Arc Runners of a circuit breaker - working principle

Arc runners in circuit breakers are conductive, arc-resistant metal extensions that guide the electric arc away from the main contact points into an arc chute for rapid extinguishing. By stretching and pulling the arc, they prevent contact damage, reduce arc energy, and accelerate the interruption of fault currents.

1. Arc Initiation: When the circuit breaker opens under a fault, a high-temperature arc forms between the main separating contacts.
2. Transfer to Runners: The arc, which has a natural magnetic field (Lorentz force) and is often pushed by hot gases, is attracted to the arc runners connected to the contacts.
3. Moving the Arc: The runners are shaped to guide the arc away from the contact points upward towards the arc chute (splitter plates).
4. Stretching and Cooling: As the arc travels along the runners, it is elongated, increasing its resistance and voltage drop.
5. Extinction: The arc is moved into the arc splitter plates, where it is broken into smaller arcs and cooled until the current passes through zero, permanently extinguishing it.
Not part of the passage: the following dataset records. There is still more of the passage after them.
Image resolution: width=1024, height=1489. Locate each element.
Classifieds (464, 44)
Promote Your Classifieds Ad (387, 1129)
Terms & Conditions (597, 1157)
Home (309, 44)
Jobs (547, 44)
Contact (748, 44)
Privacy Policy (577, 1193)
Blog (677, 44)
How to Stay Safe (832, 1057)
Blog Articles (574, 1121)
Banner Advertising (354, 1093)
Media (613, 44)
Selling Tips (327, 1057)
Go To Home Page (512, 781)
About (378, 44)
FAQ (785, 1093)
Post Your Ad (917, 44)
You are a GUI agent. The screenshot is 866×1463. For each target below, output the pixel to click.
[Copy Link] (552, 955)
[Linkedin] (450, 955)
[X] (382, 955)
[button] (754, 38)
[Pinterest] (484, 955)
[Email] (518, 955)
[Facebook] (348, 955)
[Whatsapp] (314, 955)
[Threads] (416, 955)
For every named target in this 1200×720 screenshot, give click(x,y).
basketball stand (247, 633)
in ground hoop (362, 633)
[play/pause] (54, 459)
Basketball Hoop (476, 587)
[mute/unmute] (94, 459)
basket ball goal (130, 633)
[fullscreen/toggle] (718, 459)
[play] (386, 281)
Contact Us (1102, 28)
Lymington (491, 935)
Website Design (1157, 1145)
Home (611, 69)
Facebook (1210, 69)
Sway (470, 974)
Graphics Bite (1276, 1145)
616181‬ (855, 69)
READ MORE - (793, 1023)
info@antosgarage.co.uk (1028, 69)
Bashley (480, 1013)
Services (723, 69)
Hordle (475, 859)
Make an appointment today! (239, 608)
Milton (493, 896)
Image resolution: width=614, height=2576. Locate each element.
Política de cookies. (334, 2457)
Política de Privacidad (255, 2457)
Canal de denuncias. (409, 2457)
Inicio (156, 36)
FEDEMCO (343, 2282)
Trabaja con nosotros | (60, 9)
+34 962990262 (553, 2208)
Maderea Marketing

• Protection: Prevents damage to the main current-carrying contacts by limiting the duration and location of the arc.
• Efficiency: Enables faster arc quenching by moving it directly into the arc chamber.
• Design: Often constructed of durable materials (e.g., copper alloy) designed to withstand extreme thermal stress.

In a circuit breaker, arc runners are conductive, often horn-shaped or V-shaped metal plates designed to "catch" and transport the electrical arc away from the primary contacts to the arc chute for quenching.

Working Principle

The operation of an arc runner follows a specific sequence during a fault:

1. Arc Formation: As the circuit breaker contacts separate, the surrounding air ionizes, forming a high-temperature conductive plasma (the arc).
2. Arc Transfer: Because arc runners are physically adjacent to or coextensive with the fixed contact, the "feet" of the arc naturally jump from the expensive contact material onto the arc runner.
3. Upward Movement: The arc is driven along the runners toward the arc chute by two forces:

• Thermal Effect: The intense heat causes the arc to rise naturally.
• Electromagnetic Force (Magnetic Blow-out): The current flowing through the arc creates a magnetic field that exerts a Lorentz force, pushing the arc deeper into the quenching chamber.

4. Lengthening & Cooling: As the arc moves along the divergent path of the V-shaped runners, its length increases, which raises its electrical resistance and decreases the current.

Key Benefits

This mechanism is a standard feature in Air Circuit Breakers (ACB) and Molded Case Circuit Breakers (MCCB) used in industrial and commercial power distribution.